[EXERCISE INPUTS]
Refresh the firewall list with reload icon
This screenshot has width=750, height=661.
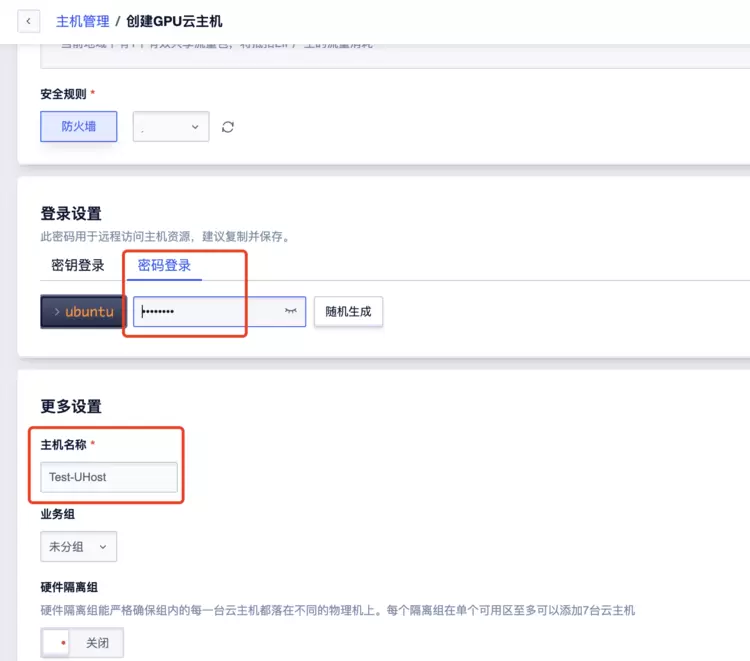pos(228,127)
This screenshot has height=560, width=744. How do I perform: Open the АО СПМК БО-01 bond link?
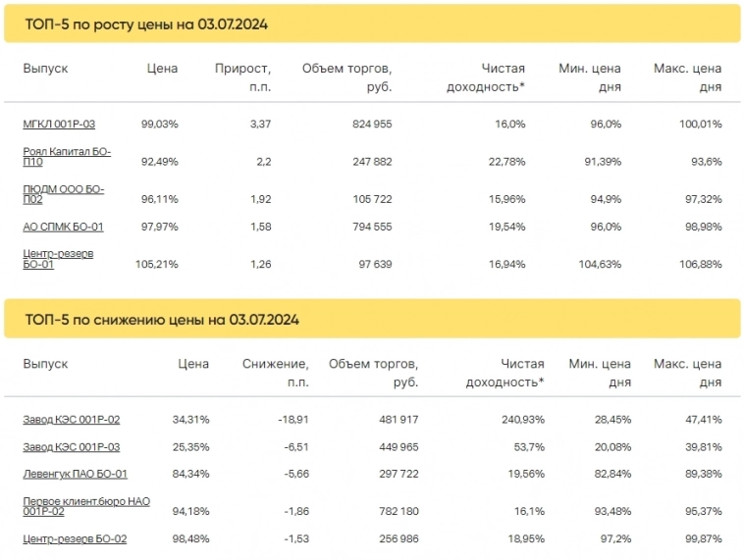(63, 228)
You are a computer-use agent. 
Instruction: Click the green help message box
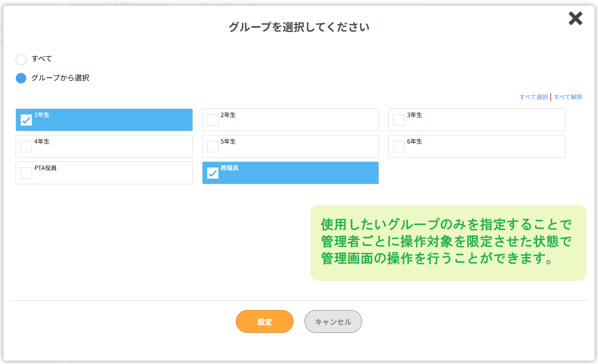pos(448,242)
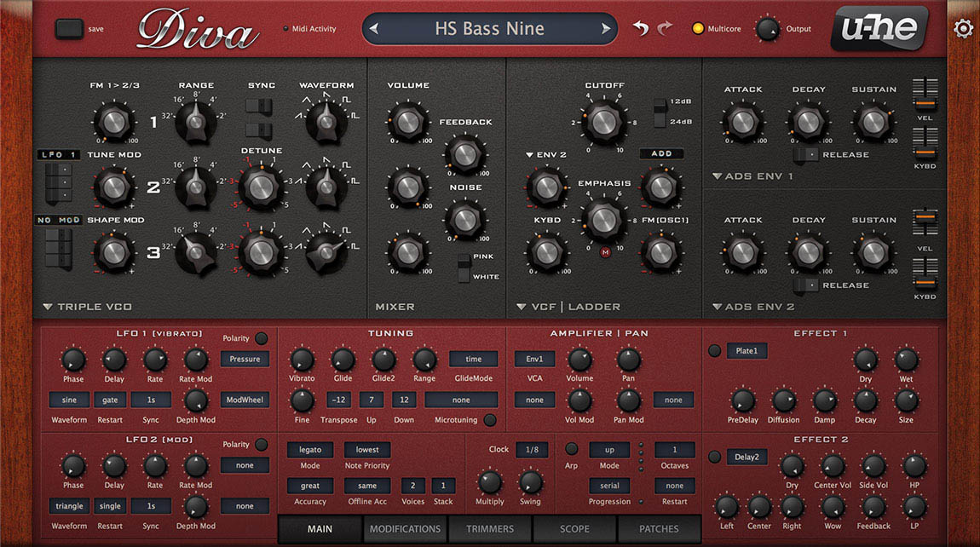This screenshot has height=547, width=980.
Task: Click the save button
Action: click(69, 28)
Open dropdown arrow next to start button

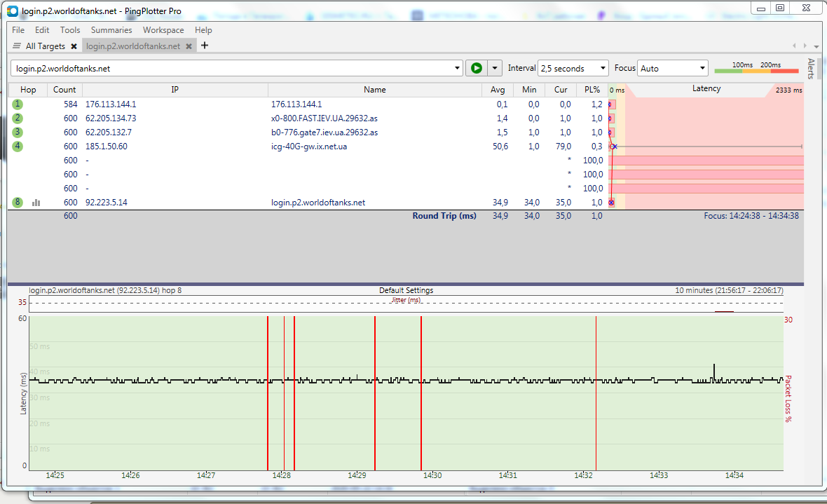coord(495,68)
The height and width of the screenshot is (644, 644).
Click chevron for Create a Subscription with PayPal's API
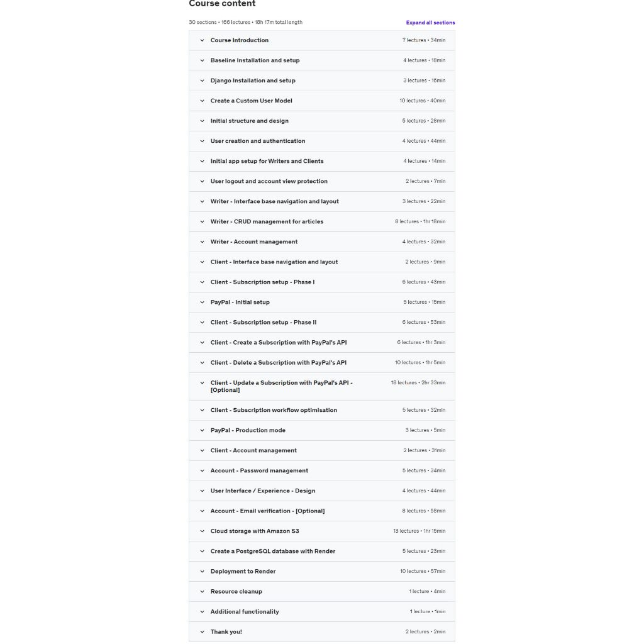coord(203,342)
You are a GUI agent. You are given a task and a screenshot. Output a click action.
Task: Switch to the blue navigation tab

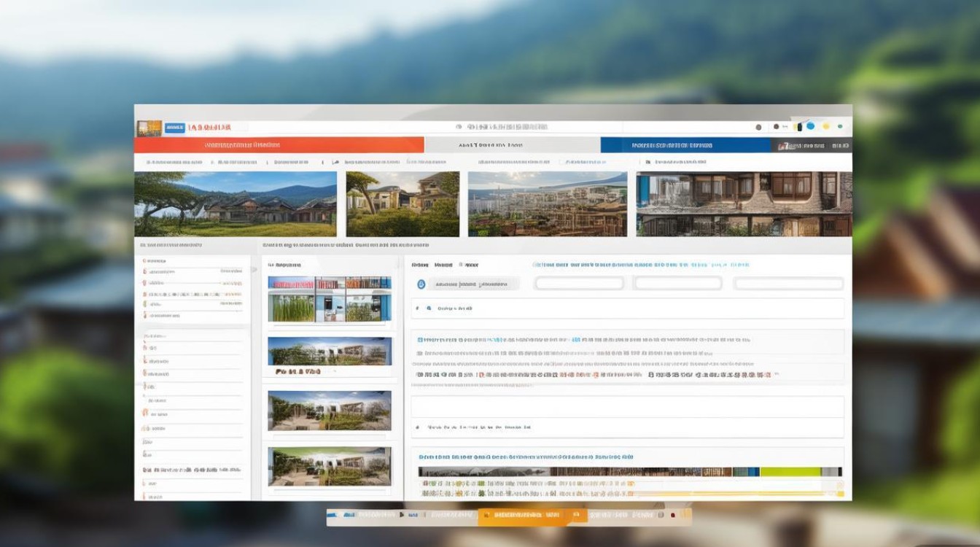(x=685, y=145)
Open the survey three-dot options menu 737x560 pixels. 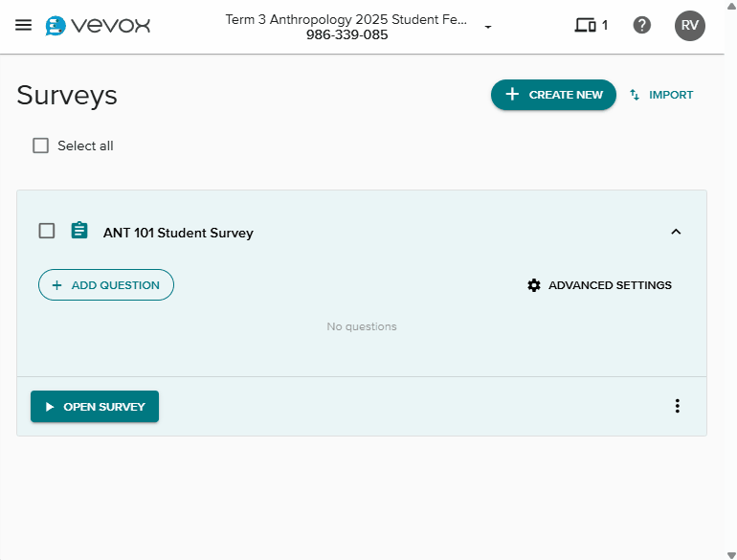[x=678, y=406]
[/EXERCISE INPUTS]
_WHAT TO DO:_ Your answer should contain only the lines from the beginning of the listing above through the line with "The height and", copied exactly and without the pictures.

_WRITTEN RESPONSE:_
Refresh the firewall list with reload icon
This screenshot has width=750, height=661.
pos(228,127)
This screenshot has height=560, width=744. How do I perform: Open the АО СПМК БО-01 bond link?
(63, 228)
You are a computer-use agent. 
Instruction: Click the green help message box
pos(448,242)
This screenshot has height=547, width=980.
Task: Click the save button
Action: click(69, 28)
Open dropdown arrow next to start button

coord(495,68)
The height and width of the screenshot is (644, 644).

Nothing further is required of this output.